§ **Records provided**

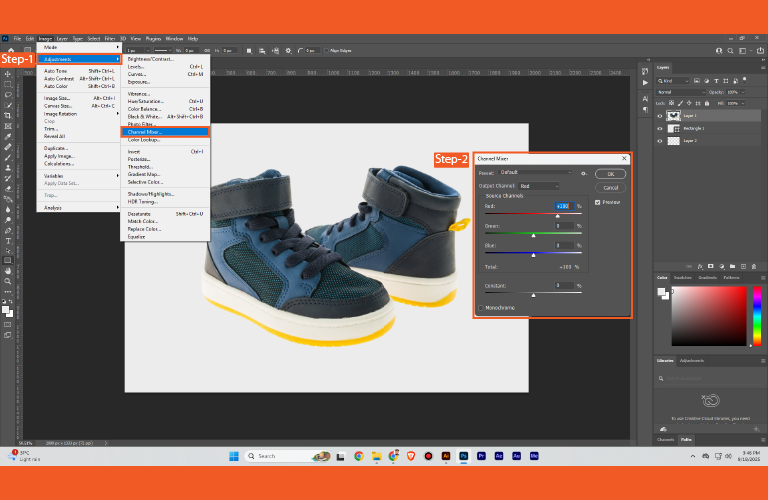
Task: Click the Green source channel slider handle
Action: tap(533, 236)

---

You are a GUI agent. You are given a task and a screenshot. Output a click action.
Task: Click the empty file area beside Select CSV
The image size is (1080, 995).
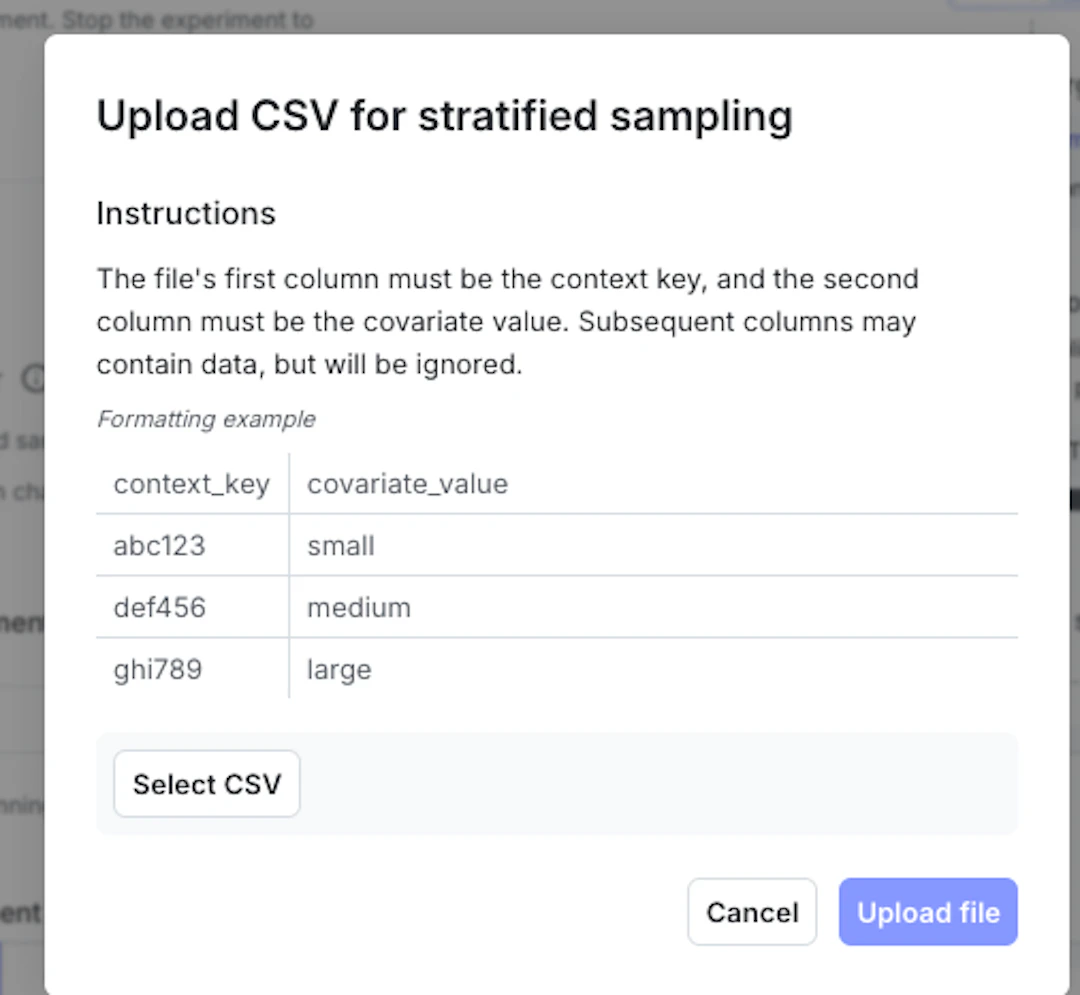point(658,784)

§ **Problem statement**
Could you copy the material from the line with "You are a GUI" to the line with "point(658,784)", both lines included, word for word and leaving out the pictures?

§ **Result of this task**
You are a GUI agent. You are given a task and a screenshot. Output a click action.
Task: Click the empty file area beside Select CSV
The image size is (1080, 995).
point(658,784)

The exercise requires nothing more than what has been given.